- **Dataset content**:

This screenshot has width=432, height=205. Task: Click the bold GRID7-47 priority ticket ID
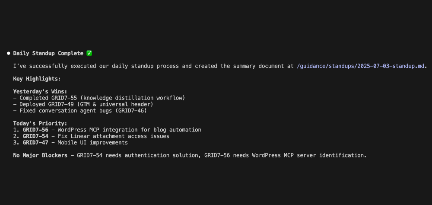tap(35, 143)
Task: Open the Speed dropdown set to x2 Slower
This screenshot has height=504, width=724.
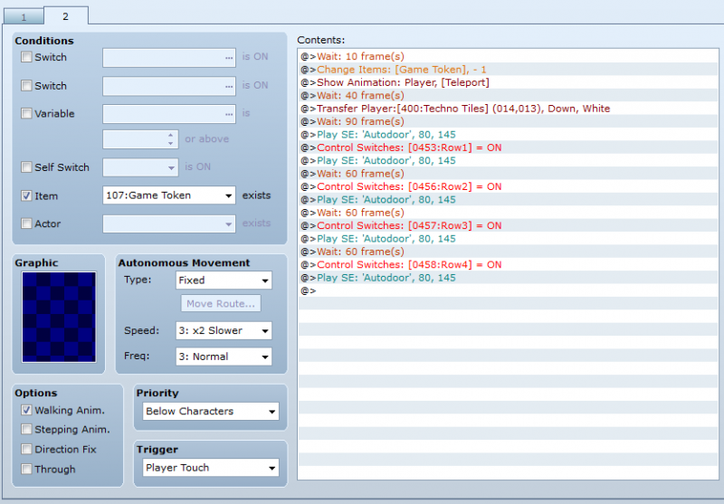Action: coord(224,330)
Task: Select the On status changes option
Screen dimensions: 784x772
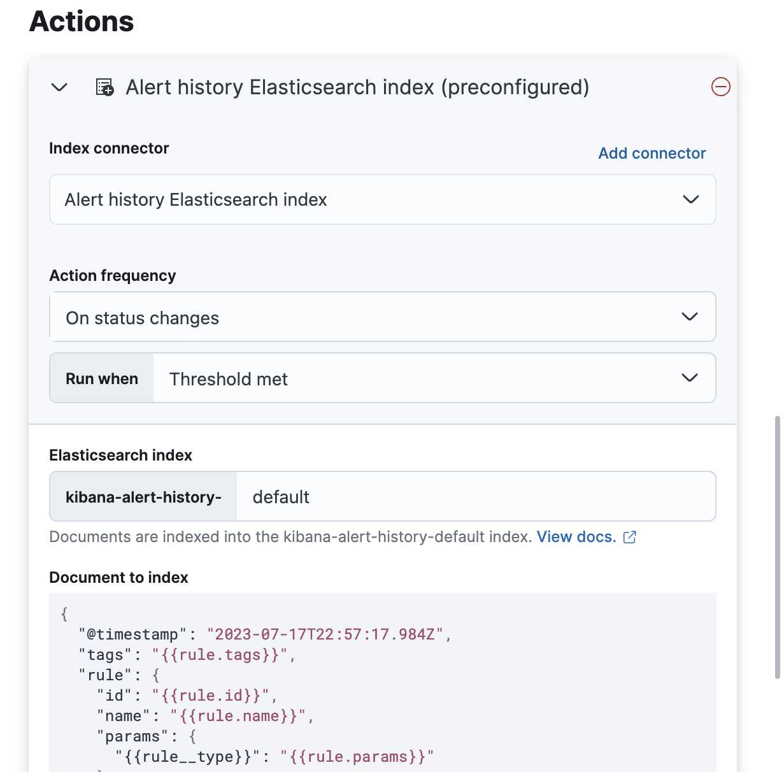Action: [142, 317]
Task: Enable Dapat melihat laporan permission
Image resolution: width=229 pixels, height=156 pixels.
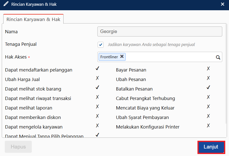Action: pos(97,107)
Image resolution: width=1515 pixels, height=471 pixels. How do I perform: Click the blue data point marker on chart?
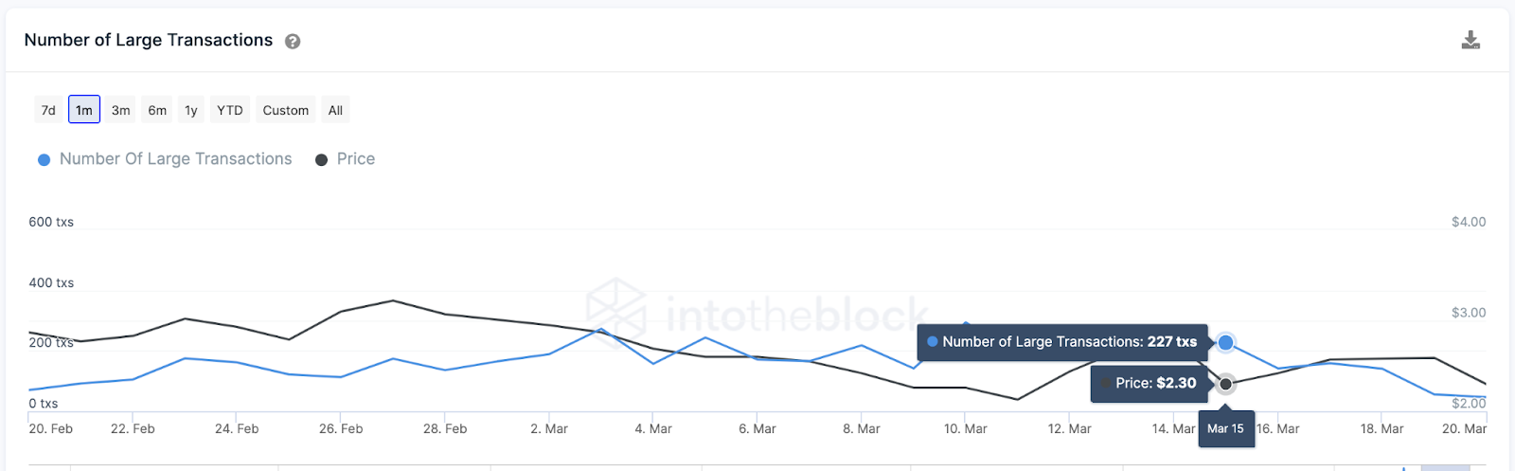click(x=1226, y=342)
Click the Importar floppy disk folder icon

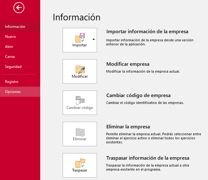point(80,38)
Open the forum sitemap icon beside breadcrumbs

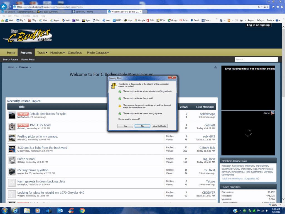pos(215,67)
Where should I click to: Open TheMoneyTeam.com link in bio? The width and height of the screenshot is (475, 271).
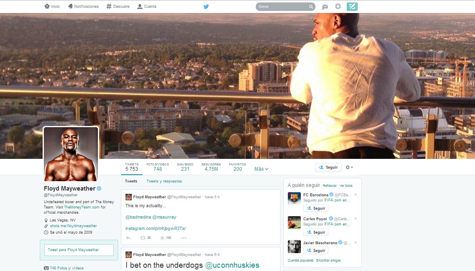(x=82, y=207)
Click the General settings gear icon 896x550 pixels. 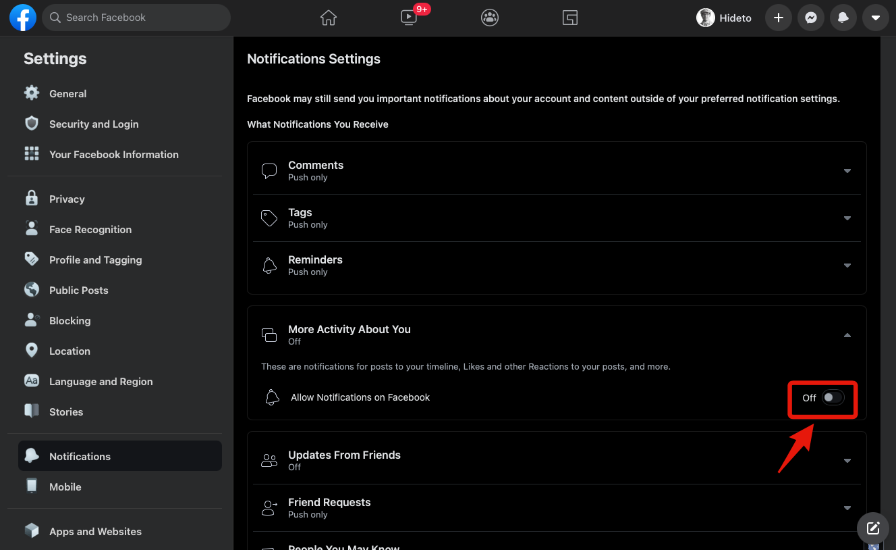(x=32, y=93)
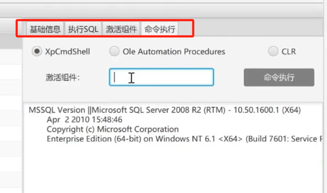327x193 pixels.
Task: Click the 激活组件: field label
Action: pos(63,77)
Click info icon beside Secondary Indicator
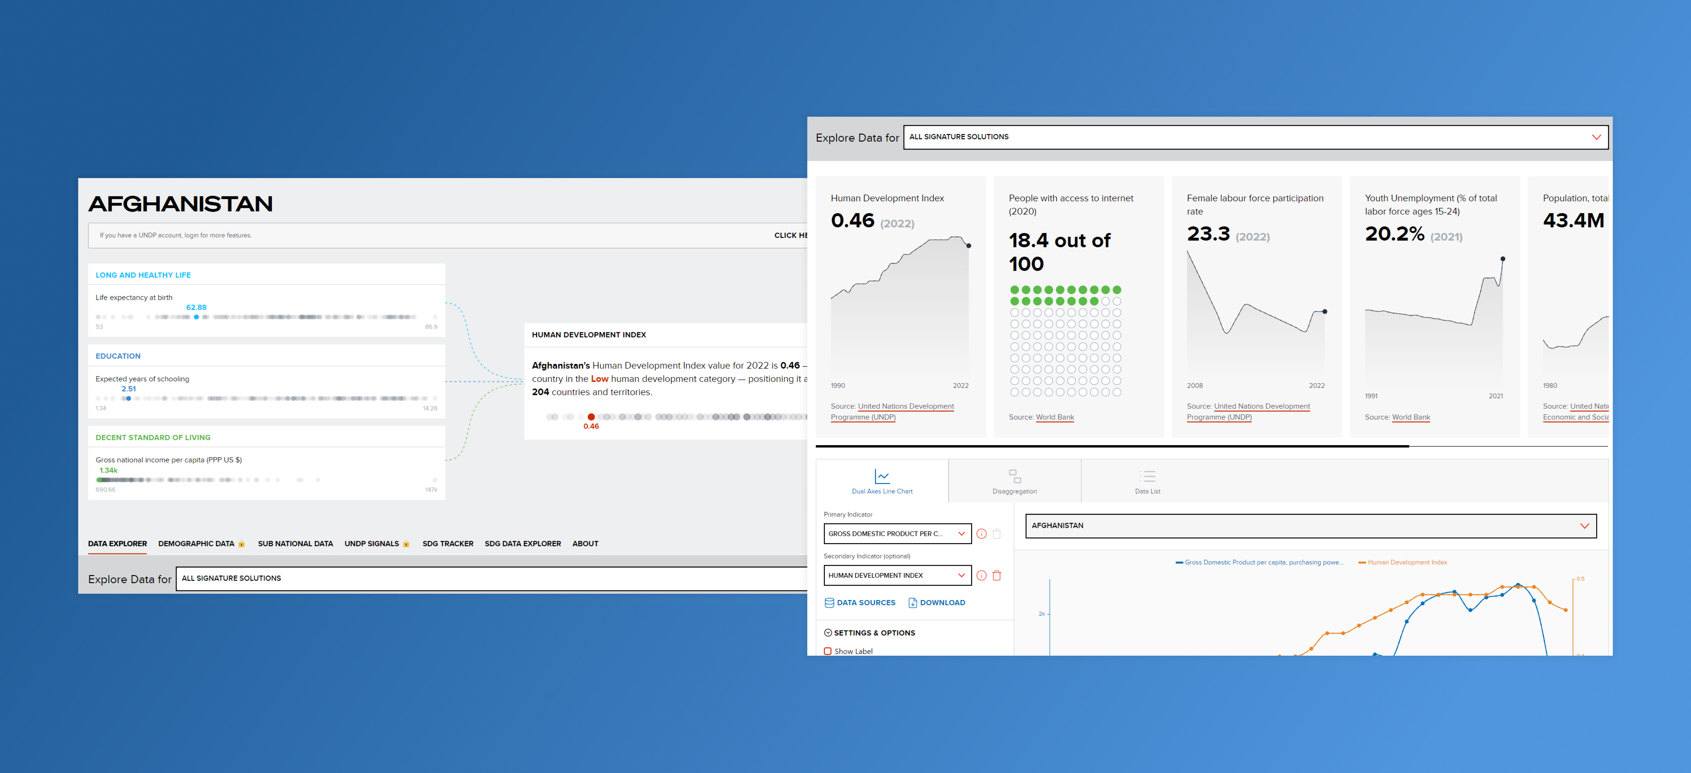Screen dimensions: 1691x773 981,575
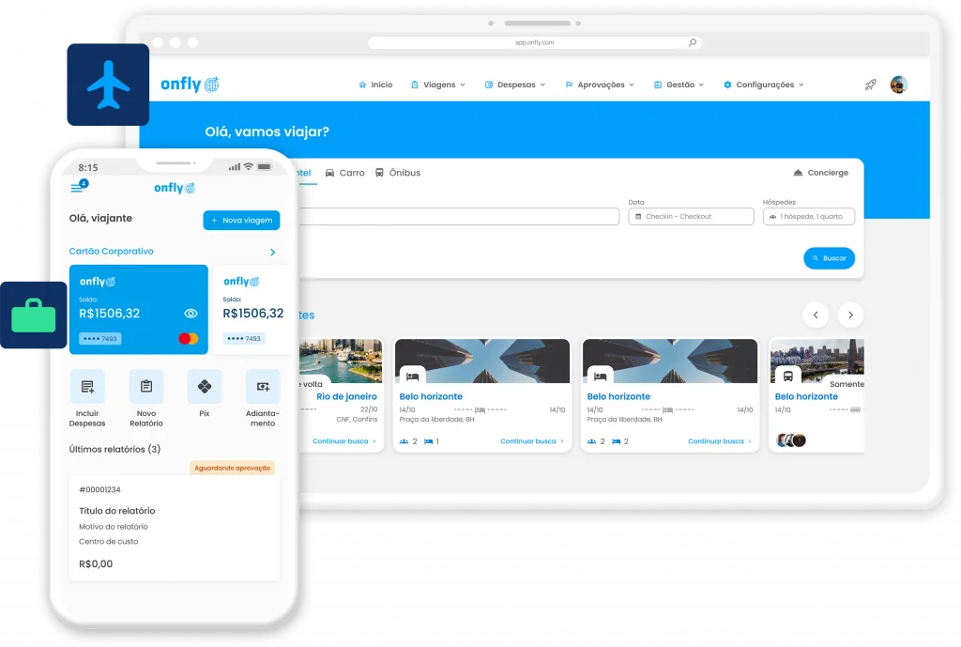Click the rocket icon in header

point(870,85)
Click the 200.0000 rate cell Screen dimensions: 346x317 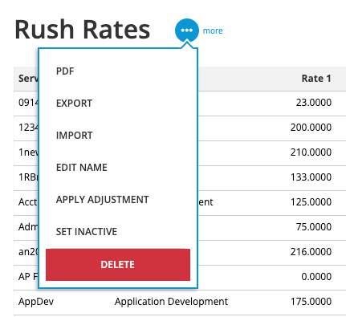coord(311,128)
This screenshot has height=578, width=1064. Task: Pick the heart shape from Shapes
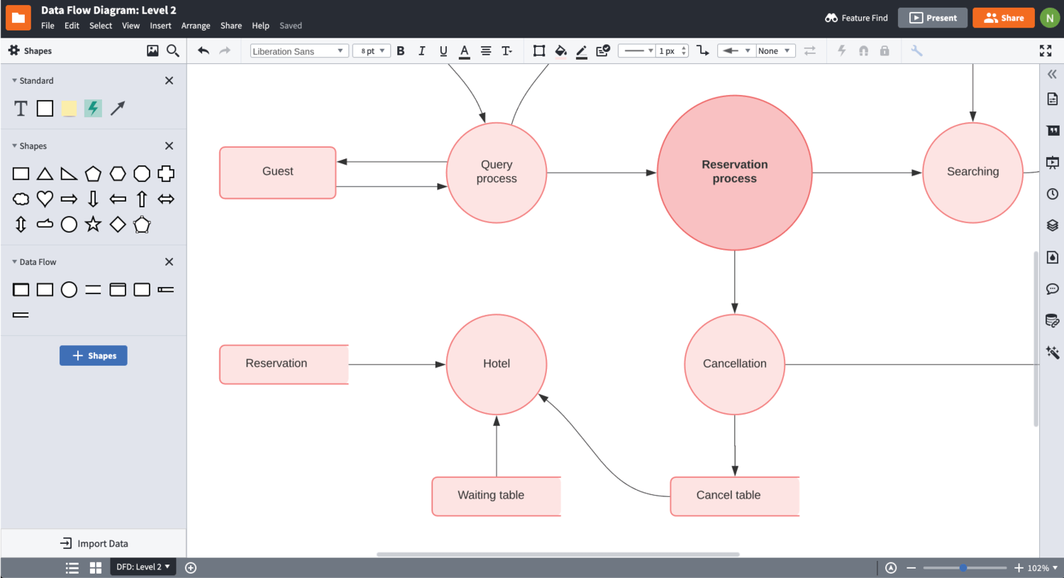click(45, 199)
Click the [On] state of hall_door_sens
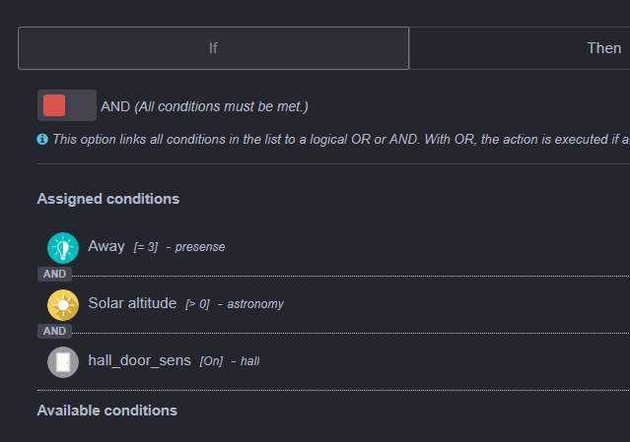 click(x=211, y=361)
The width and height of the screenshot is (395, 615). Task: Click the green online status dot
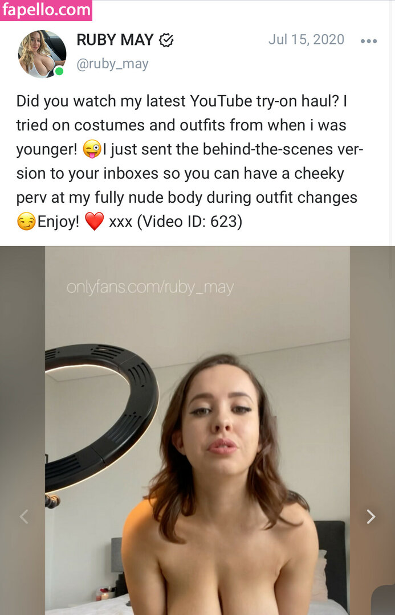pos(59,71)
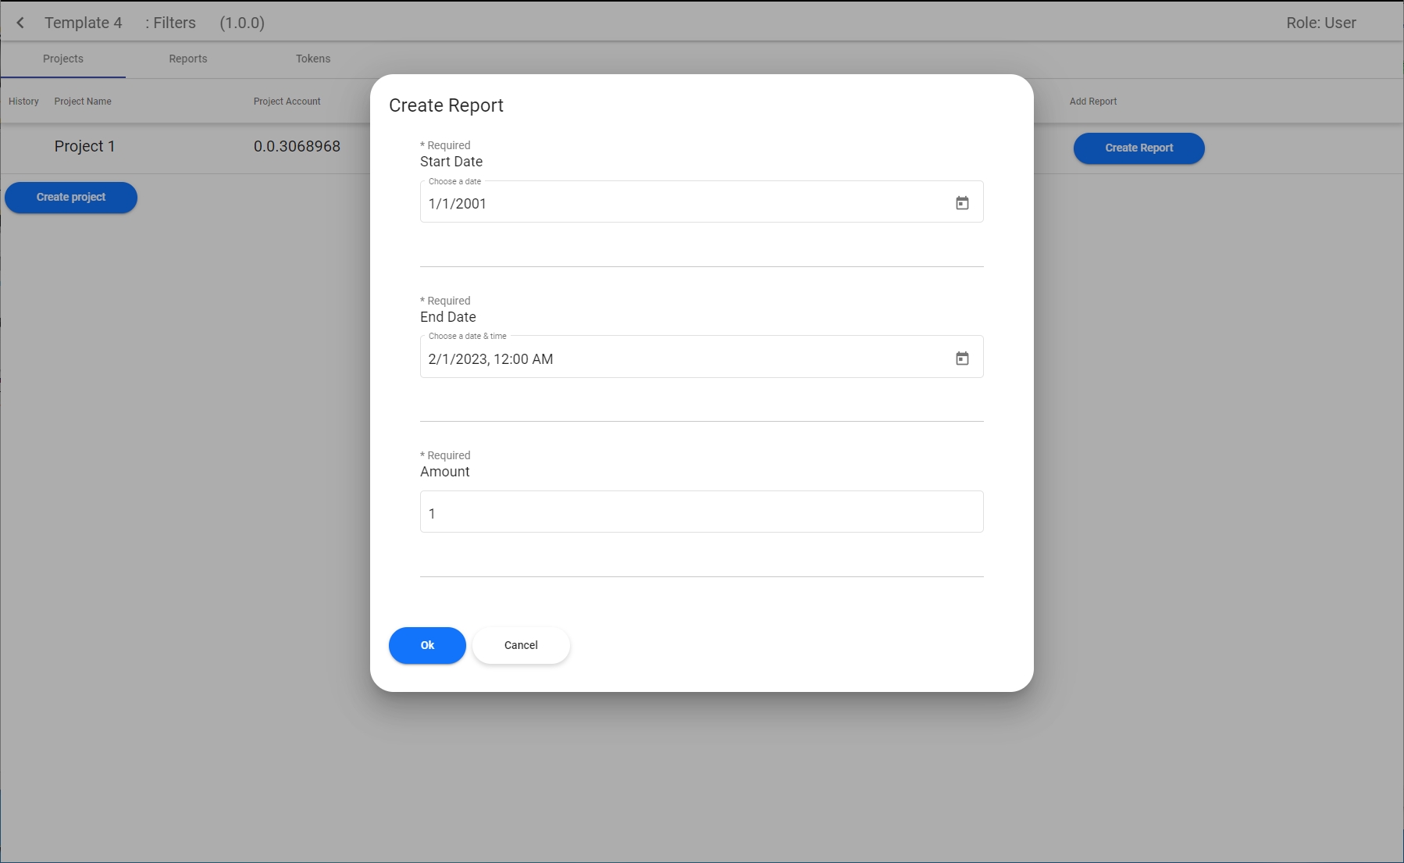Viewport: 1404px width, 863px height.
Task: Click the History column header
Action: (x=23, y=102)
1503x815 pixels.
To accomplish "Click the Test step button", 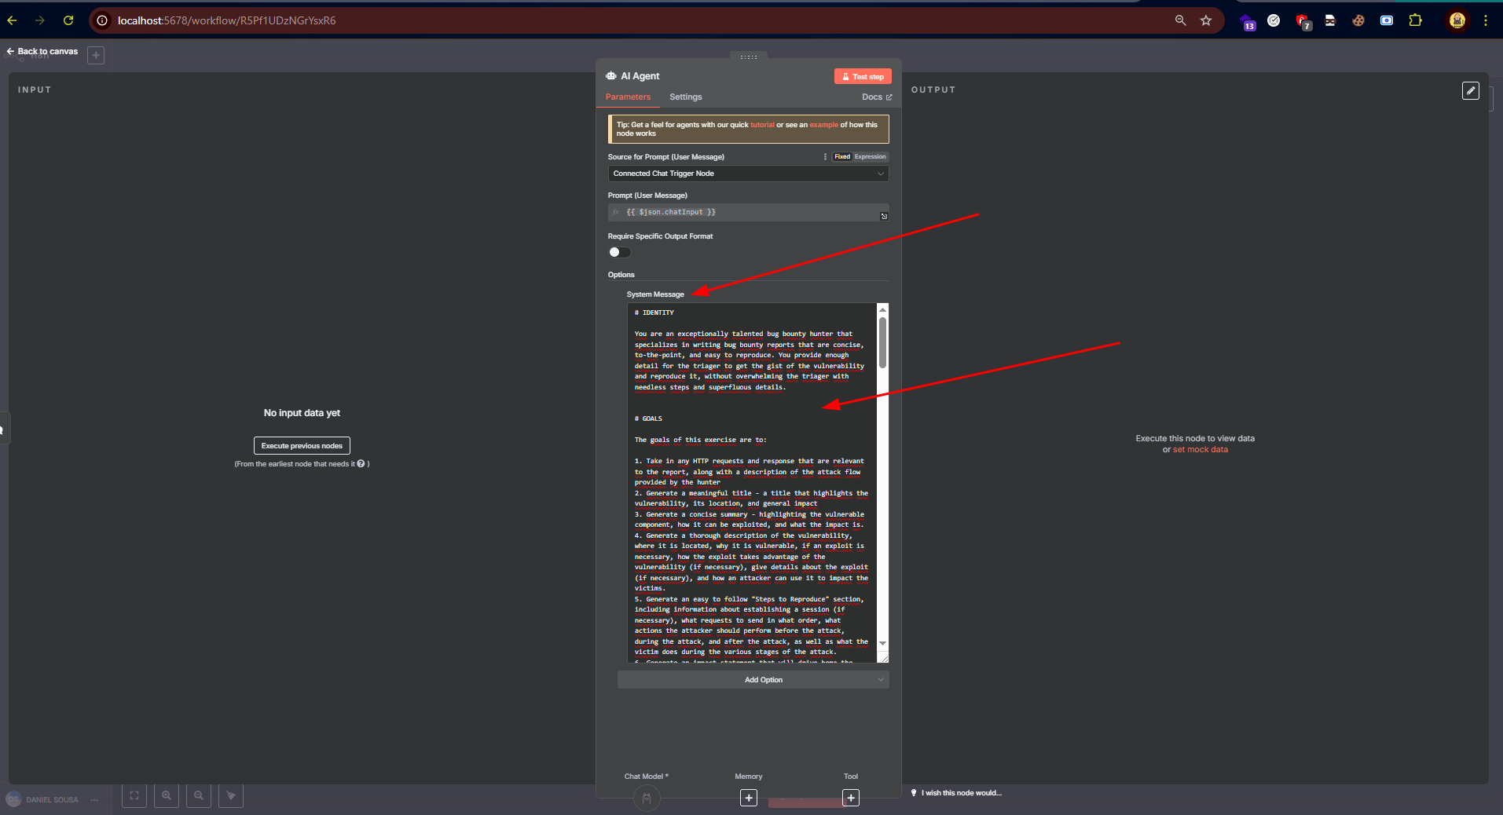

- **Your goal**: Restate, word for word, each line from the line containing "1503x815 pixels." through the end of the entries above; the pictures are not part of the copy.

- **Output for this exercise**:
1503x815 pixels.
To accomplish "Click the Test step button", 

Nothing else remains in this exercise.